In the listing below, write out verbatim every line starting with the line containing "Where should I click to: Click the 'Курсы,'" and going on through the line containing "tap(2036, 1164)", both included, and nothing else.

══ Exercise materials ══

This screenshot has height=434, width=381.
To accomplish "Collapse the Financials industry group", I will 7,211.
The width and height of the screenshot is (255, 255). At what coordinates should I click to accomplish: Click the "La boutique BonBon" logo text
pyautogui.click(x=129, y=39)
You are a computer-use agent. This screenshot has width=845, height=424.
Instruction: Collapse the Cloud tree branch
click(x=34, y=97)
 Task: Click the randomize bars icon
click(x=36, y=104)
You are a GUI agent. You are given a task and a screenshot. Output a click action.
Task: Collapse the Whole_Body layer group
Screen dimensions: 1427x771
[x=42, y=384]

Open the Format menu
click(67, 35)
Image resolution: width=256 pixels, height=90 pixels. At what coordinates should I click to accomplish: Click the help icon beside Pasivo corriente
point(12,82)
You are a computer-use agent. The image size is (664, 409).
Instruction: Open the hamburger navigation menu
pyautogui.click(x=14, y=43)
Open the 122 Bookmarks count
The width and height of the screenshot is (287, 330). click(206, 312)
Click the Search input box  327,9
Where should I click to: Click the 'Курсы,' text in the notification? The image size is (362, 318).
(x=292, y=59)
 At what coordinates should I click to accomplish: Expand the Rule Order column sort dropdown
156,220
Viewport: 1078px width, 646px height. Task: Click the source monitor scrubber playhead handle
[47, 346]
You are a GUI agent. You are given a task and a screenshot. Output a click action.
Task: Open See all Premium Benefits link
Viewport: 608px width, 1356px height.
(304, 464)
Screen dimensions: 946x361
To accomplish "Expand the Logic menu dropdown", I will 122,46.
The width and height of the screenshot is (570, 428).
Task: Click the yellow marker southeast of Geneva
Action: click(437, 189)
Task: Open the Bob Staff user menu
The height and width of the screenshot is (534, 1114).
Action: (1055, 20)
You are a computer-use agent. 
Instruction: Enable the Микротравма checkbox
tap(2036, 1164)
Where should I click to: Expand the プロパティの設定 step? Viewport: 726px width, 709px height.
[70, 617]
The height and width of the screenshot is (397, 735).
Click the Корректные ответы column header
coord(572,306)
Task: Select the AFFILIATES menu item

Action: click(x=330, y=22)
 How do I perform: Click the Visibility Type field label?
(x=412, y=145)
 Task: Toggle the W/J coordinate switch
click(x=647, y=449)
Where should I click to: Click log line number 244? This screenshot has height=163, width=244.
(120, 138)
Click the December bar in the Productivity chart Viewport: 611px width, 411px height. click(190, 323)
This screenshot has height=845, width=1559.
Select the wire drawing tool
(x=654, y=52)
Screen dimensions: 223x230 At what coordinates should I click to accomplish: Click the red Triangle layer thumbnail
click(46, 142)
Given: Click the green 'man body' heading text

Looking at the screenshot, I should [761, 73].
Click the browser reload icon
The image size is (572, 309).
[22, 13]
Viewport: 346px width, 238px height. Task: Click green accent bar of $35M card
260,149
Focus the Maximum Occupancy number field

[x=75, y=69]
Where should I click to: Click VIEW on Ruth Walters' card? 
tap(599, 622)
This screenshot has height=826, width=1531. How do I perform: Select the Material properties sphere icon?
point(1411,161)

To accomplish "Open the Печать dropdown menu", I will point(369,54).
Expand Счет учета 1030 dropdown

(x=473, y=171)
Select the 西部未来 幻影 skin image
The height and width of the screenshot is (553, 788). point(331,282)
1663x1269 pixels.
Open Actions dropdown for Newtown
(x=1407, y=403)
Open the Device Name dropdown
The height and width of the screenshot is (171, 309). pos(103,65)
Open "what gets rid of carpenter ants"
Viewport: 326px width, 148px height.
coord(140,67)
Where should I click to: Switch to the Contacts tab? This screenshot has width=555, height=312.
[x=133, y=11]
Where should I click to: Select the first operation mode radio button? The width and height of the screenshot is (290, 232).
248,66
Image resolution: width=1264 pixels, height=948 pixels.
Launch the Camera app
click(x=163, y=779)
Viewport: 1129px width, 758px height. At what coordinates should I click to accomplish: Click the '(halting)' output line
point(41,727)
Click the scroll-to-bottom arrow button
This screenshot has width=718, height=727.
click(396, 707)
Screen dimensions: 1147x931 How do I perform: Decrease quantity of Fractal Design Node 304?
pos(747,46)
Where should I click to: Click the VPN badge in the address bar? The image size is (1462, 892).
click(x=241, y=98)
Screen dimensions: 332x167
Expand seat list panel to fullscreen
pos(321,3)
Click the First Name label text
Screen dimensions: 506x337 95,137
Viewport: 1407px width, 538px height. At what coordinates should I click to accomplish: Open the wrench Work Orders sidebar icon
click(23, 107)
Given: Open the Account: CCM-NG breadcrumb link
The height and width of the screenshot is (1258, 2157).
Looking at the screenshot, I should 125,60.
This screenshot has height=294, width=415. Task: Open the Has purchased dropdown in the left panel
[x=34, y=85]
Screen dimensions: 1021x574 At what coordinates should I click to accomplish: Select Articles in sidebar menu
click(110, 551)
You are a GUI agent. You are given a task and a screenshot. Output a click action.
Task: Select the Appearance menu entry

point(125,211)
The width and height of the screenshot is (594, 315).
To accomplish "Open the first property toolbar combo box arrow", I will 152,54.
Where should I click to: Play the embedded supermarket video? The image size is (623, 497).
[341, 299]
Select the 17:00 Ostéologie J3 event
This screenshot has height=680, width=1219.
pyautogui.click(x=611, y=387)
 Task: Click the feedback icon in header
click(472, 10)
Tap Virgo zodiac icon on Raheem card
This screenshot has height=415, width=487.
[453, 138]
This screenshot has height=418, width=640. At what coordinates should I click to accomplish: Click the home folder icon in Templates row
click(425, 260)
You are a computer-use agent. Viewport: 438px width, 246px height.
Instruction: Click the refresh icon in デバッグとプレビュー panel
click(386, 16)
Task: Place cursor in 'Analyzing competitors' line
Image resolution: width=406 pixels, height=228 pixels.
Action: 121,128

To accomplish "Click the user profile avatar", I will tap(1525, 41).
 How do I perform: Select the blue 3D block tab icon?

═══

Written response -
Where should I click to: Click the 'Курсы,' text in the notification? The image size is (362, 318).
(x=292, y=59)
 At what coordinates should I click to accomplish: Expand the Rule Order column sort dropdown
156,220
Viewport: 1078px width, 646px height. Task: Click the source monitor scrubber playhead handle
[47, 346]
You are a GUI agent. You are given a task and a screenshot. Output a click action.
Task: Open See all Premium Benefits link
Viewport: 608px width, 1356px height.
(304, 464)
Screen dimensions: 946x361
To accomplish "Expand the Logic menu dropdown", I will 122,46.
The width and height of the screenshot is (570, 428).
Task: Click the yellow marker southeast of Geneva
Action: click(437, 189)
Task: Open the Bob Staff user menu
The height and width of the screenshot is (534, 1114).
Action: (1055, 20)
You are a computer-use agent. 
Instruction: Enable the Микротравма checkbox
tap(2036, 1164)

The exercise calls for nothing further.